1つ目は、私たちが「競争優位性の軌道(moat trajectory)」と呼んでいるものです。これは単に「企業の競争優位性は時間とともに進化しているか?」という問いを、少し凝った表現で言い換えたものでもあります。簡単に言えば、私たちは「すでに偉大」な状態から「平凡」へと成り代わる企業ではなく、「優れた」状態から「偉大な」企業へと成長していく過程にある企業を保有したいと考えています。
2つ目は、企業文化です。企業のDNAについて、私たちは多くの時間を費やして考察しています。企業の文化が、競争優位性を前進させる行動の基盤とインセンティブを確立しているか、つまり企業の文化が競争優位性を拡大する戦略を実行する上で役に立っているかどうかを見極めているのです。すなわち、私たちが注目するふたつの要素は、企業が時間の経過とともに競争優位性を高められるか、そしてその企業文化が競争優位性の拡大を支えているか、といった点です。
現在もなおグローバル株式への投資に良いタイミングと言えるのか
私たちはそう考えています。俗説ですが、「弱気相場は強い企業を生み、強い企業は強気相場を生み出す」とも言われています。
加えて、地道な調査を行い、さらに偉大な企業へと成長している強固な銘柄を見出せれば、市場に十分なアルファ(超過リターン)が存在すると考えています。私たちの投資哲学やプロセスは変わっていません。依然として揺るぎなく、ひたむきに、強固な企業文化を備えた成長する競争優位性(moat)を見つけることに注力しています。投資機会を見出す場所については、これまでに変化を遂げてきました。現在では、コロナ後の高金利環境下において、その機会を探っています。市場には、勢いを増しているように見える分野が存在します。例えば最近では、保険、航空宇宙・防衛、大手製薬企業の一部が挙げられます。これらの企業は、過去5年、10年の間に様々な理由で苦戦を強いられてきた分野と言えるでしょう。しかし、これらの事業や業界が好転する兆しが見え始めています。逆にかつて好調だった一部の業界は、相対的にやや勢いを失っているように見えます。

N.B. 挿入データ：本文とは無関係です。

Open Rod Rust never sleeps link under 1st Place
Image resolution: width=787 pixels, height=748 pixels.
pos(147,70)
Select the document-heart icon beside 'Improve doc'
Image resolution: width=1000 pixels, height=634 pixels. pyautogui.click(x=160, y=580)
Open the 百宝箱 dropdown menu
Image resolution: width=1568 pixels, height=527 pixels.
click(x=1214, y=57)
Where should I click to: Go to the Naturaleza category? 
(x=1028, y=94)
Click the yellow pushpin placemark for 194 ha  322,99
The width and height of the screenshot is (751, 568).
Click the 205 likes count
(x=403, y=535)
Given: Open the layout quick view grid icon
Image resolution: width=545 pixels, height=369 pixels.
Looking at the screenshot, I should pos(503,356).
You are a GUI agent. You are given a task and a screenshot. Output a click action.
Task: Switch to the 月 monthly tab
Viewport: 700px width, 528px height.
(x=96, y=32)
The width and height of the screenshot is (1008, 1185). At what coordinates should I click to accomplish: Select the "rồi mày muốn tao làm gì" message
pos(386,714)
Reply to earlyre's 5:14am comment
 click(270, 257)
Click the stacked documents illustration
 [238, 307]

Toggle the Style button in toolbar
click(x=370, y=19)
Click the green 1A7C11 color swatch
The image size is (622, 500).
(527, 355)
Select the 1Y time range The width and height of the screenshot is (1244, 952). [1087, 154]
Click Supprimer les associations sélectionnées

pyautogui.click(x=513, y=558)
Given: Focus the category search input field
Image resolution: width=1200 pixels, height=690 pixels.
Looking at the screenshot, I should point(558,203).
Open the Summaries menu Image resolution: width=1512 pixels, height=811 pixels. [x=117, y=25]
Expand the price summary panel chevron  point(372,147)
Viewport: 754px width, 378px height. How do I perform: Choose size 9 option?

私たちにとって大切な概念であり注力している点は、まさに「競争優位性の軌道」における「軌道」の部分です。投資哲学自体に変化はないものの、その機会をどこから見出すかという点においては常に変わりゆく可能性があるからです。
不確実性の時代において、企業文化がこれまで以上に重要な理由
私たちは最近、企業の文化を分析・考察するカルチャーチームを大幅に拡充しました。そして、多くのマクロ要因をめぐり不確実性が尽きないこの市場において、企業文化が実を結んでいる事例を数多見出しています。過去3年間でその実力を証明してきた、優れた企業文化を持つ企業こそが、私たちが保有するべき対象です。マクロ経済の動向やサプライチェーンの問題を言い訳に、ただ守りに徹している企業とは対照的な企業です。この環境下できわめて巧みに舵取りをしている企業群は存在します。それらは、真に拡大する競争優位性と強固な企業文化の証であると、私たちは考えています。